PARIS: The 2013 Fed Cup World Group gets underway on Saturday with the tournament missing marquee names Serena Williams and Maria Sharapova and with a late format tweak aimed at boosting the event's appeal.

Both Williams and Sharapova featured in the 2012 Fed Cup, partly to meet Olympic Games qualifying criteria, but will not be involved when the United States tackle Italy and Russia welcome Japan this weekend.

Williams, who has played just six ties since 1999, has a back injury while Sharapova, whose Fed Cup record stretches to a meagre three appearances since her 2008 debut, was left out of the Russian squad.

Their absences have cut the number of players from the top 10 competing in the four World Group One ties to just three -- number seven Sara Errani of Italy, eighth-ranked Petra Kvitova of the Czech Republic and number nine Samantha Stosur of Australia.

__Entries supplied__

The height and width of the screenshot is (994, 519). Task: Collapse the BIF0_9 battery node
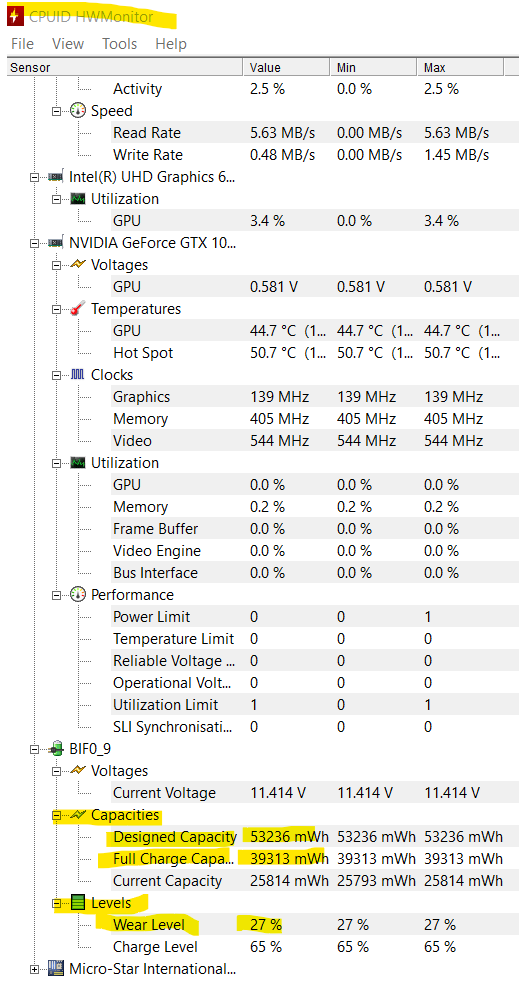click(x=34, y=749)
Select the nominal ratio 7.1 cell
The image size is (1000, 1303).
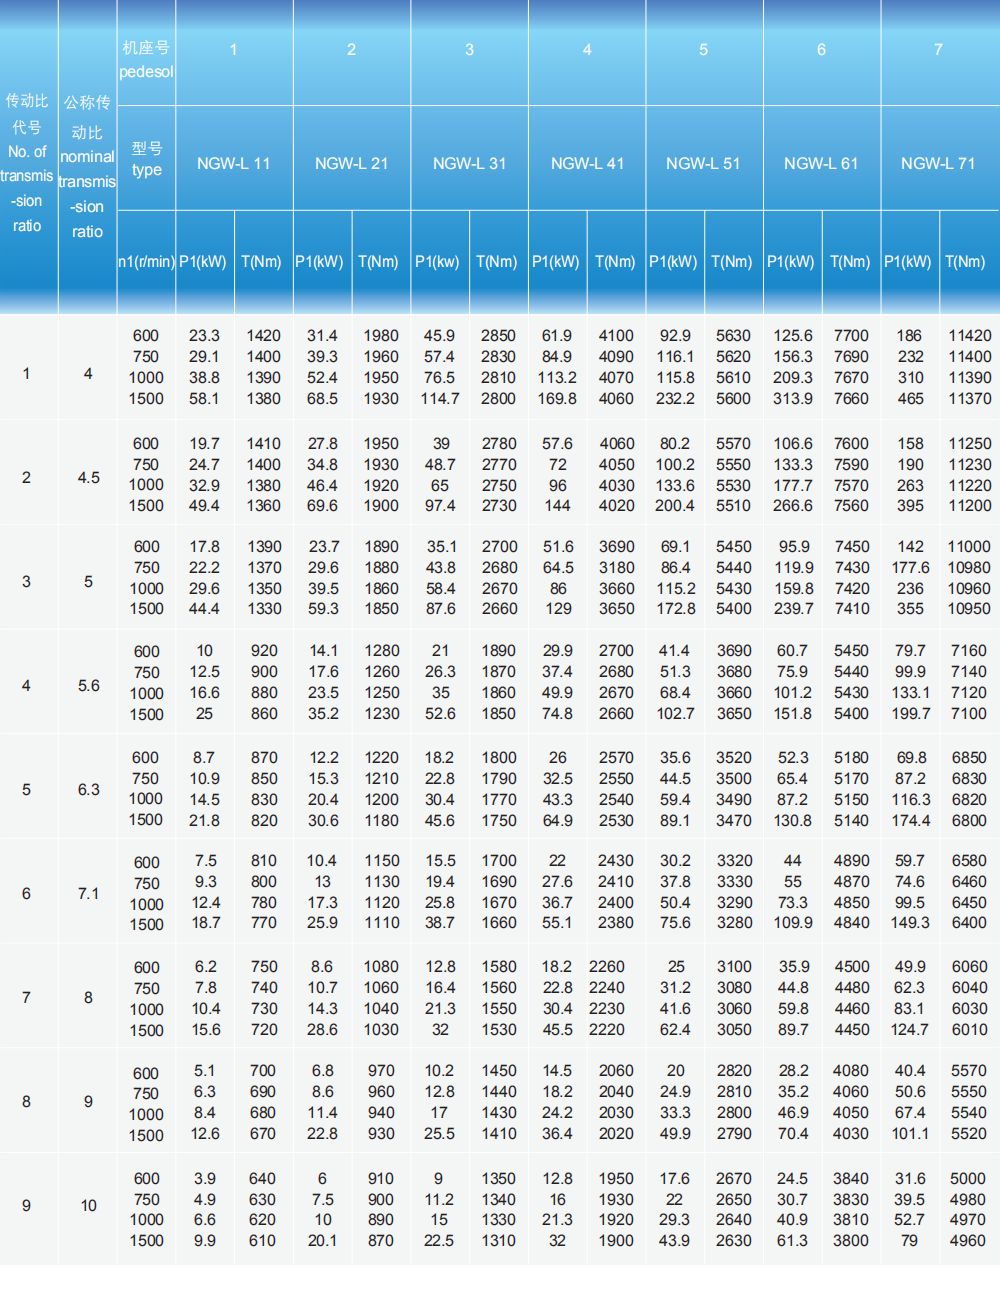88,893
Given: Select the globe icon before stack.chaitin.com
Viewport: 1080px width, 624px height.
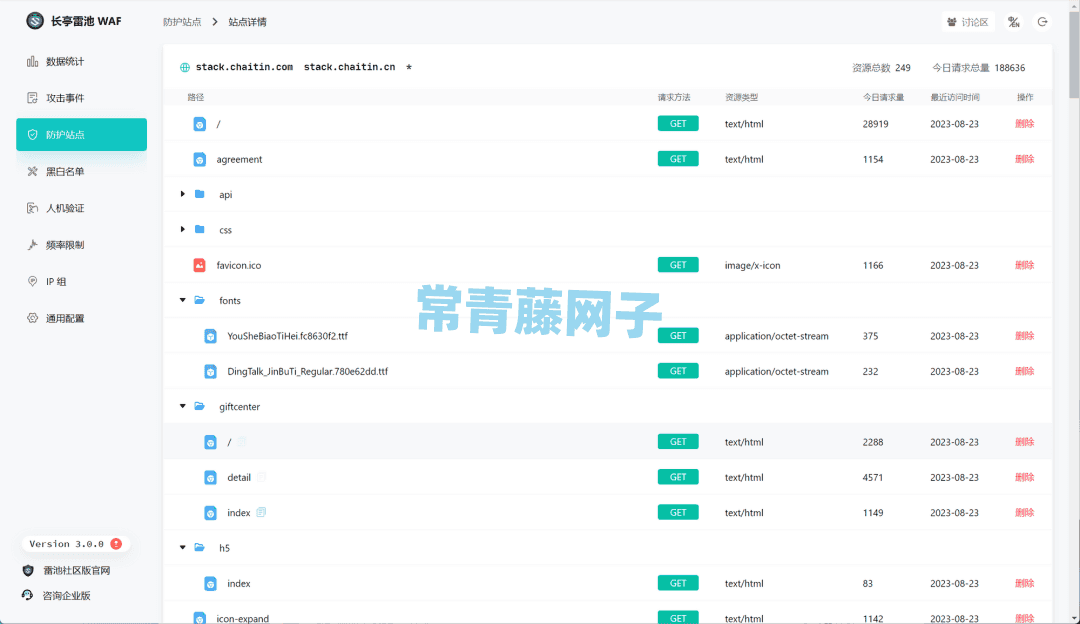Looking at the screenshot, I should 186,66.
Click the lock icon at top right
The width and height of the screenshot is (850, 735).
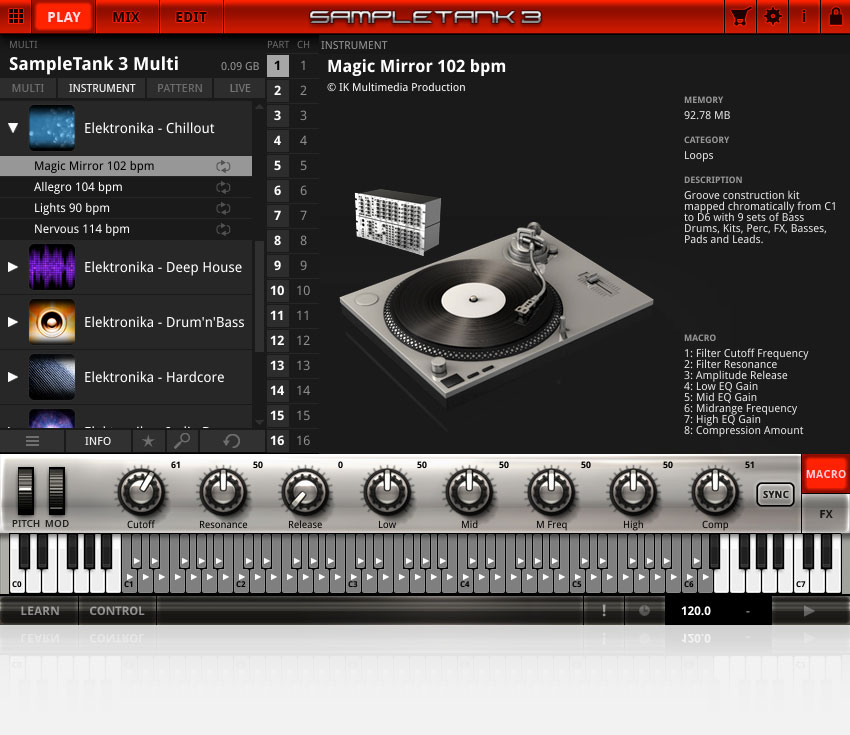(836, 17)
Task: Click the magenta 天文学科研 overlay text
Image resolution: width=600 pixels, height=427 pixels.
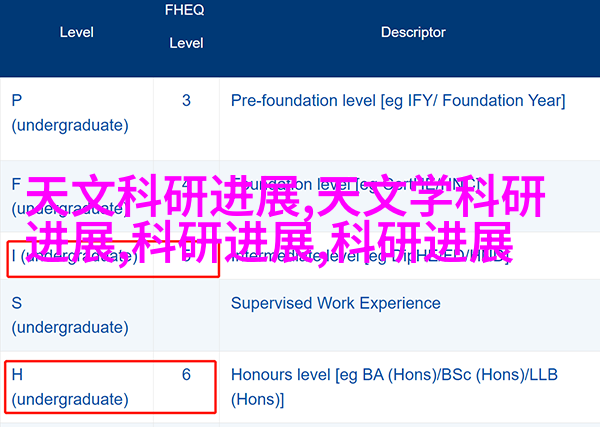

__Action item 1__
Name every tennis player mentioned in the Fed Cup article.
__Action item 2__
Reproduce everything in the Fed Cup article from "Williams, who has" down to "the Russian squad.".
__Action item 3__
Carry on the Fed Cup article from the point where it stops.

__Written reply 1__
Serena Williams, Maria Sharapova, Sara Errani, Petra Kvitova, Samantha Stosur

__Written reply 2__
Williams, who has played just six ties since 1999, has a back injury while Sharapova, whose Fed Cup record stretches to a meagre three appearances since her 2008 debut, was left out of the Russian squad.

__Written reply 3__
Wary of the growing demands placed on time and physical endurance by the professional tour, the International Tennis Federation (ITF) announced on Thursday changes concerning dead rubbers in the tournament.

Under the new policy, if a tie is decided after the third singles rubber, the fourth singles rubber will not be played and the dead doubles rubber will be played instead.

However if the tie is only decided after the fourth singles rubber, the dead doubles rubber will still be played with a match tiebreak (first to 10 points) replacing the third set.

"The enhancement of the dead rubber policy came in response to requests from players, captains and National Associations following its successful introduction in Davis Cup," said ITF executive vice-president Juan Margets.

"This is part of the ITF's continued effort to make Fed Cup more player friendly, while maintaining a good spectator experience on the Sunday."

Former Wimbledon champion Kvitova leads defending champions Czech Republic against Australia in Ostrava where she will be playing her 14th Fed Cup tie since 2007.

However, she has struggled this season, a shock second round exit at the Australian Open followed by a quarter-final loss in Paris last week where she was second seed.

"My results are not exactly what I want them to be, but I still believe it will be OK. I know I can play tennis, and I like Fed Cup," said the 22-year-old.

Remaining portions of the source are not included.